(Items from a dataset)

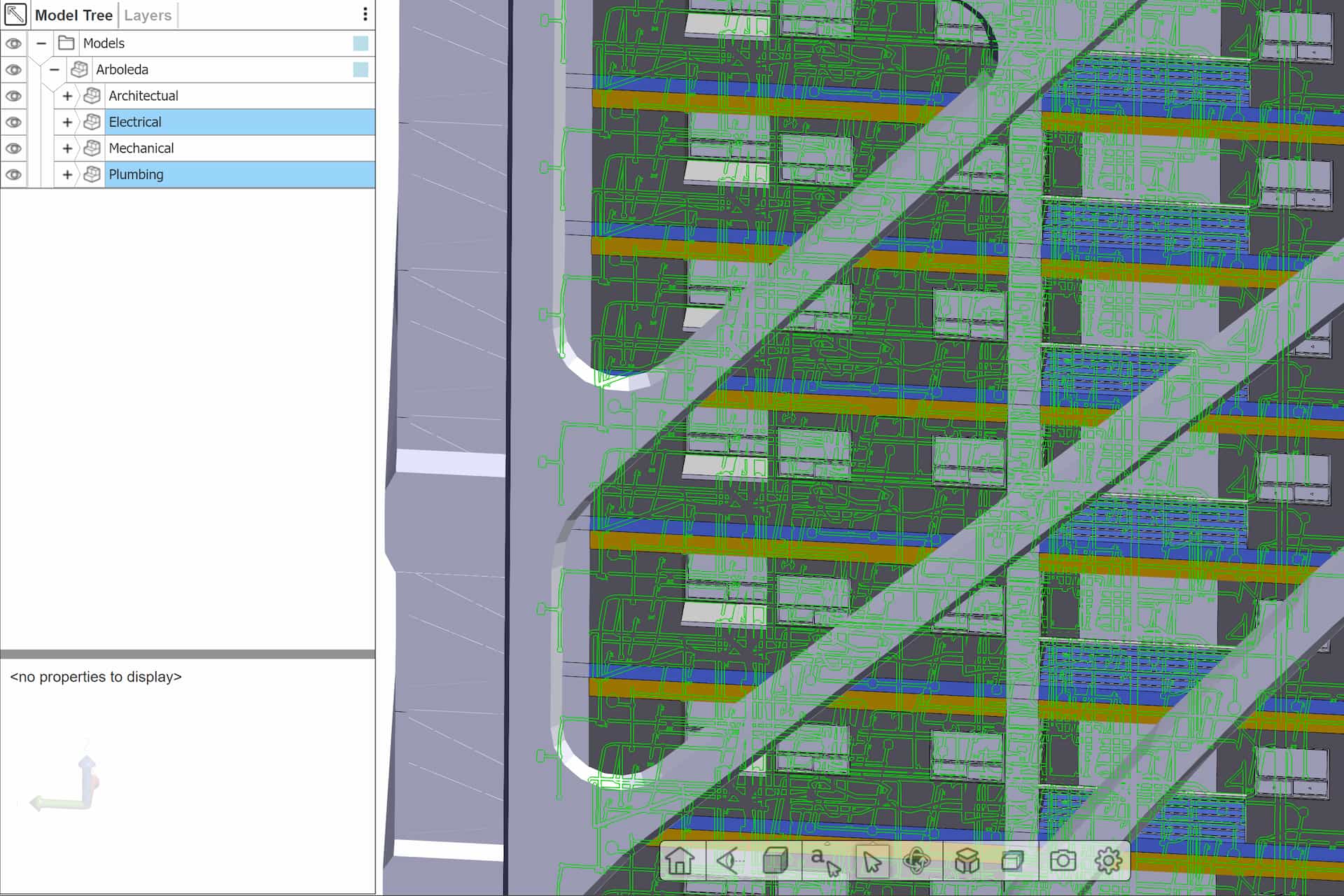Toggle visibility of Plumbing model

13,174
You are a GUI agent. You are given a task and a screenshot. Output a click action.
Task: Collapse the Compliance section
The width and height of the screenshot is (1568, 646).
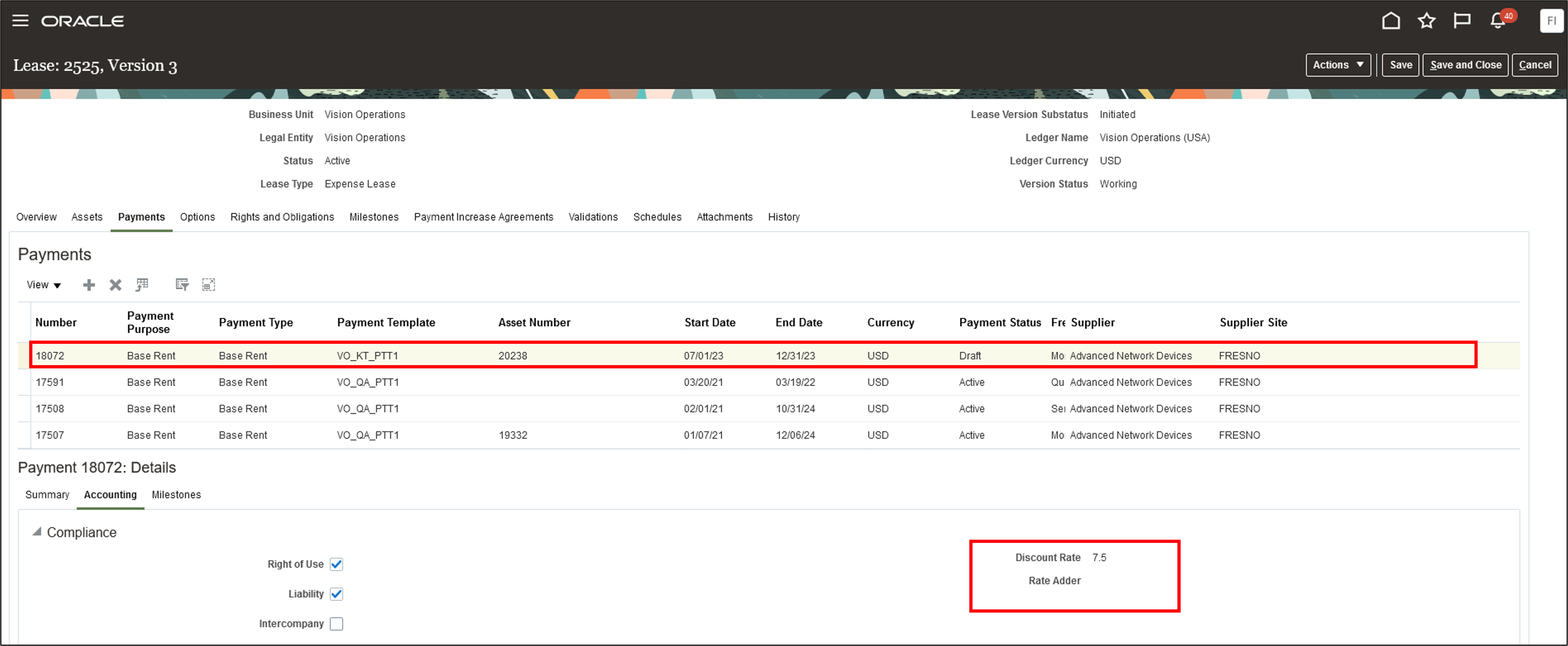37,532
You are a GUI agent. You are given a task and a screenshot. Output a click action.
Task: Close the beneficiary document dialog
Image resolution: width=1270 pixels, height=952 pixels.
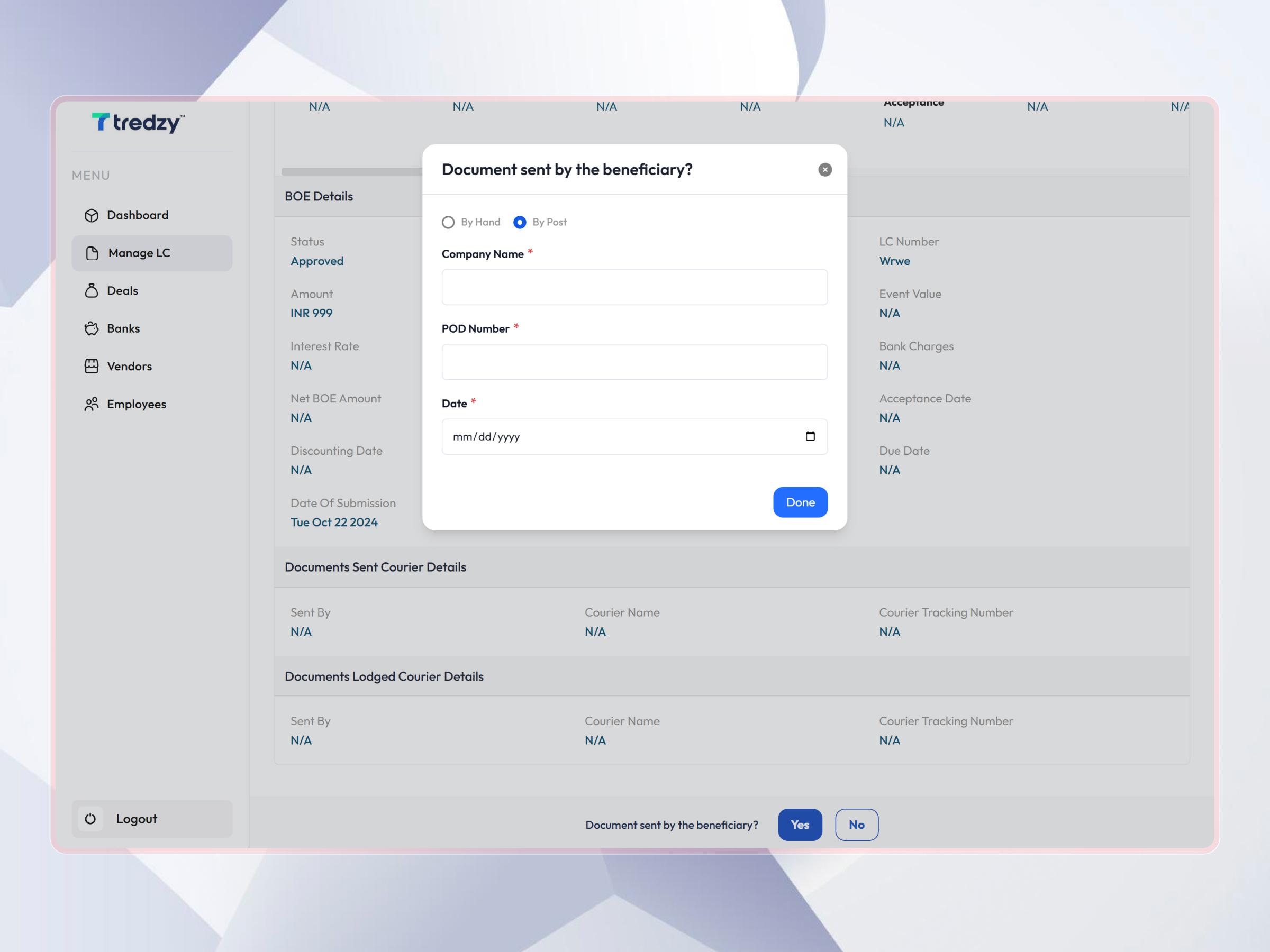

TO DO: What you write must match, line for line, the records from the line containing "Task: Collapse the Compliance section" through the last line, with every picture left out.

RESPONSE AREA:
Task: Collapse the Compliance section
The width and height of the screenshot is (1568, 646).
37,532
You are a GUI agent. You are given a task and a screenshot. Output a click action.
Task: Close the beneficiary document dialog
Image resolution: width=1270 pixels, height=952 pixels.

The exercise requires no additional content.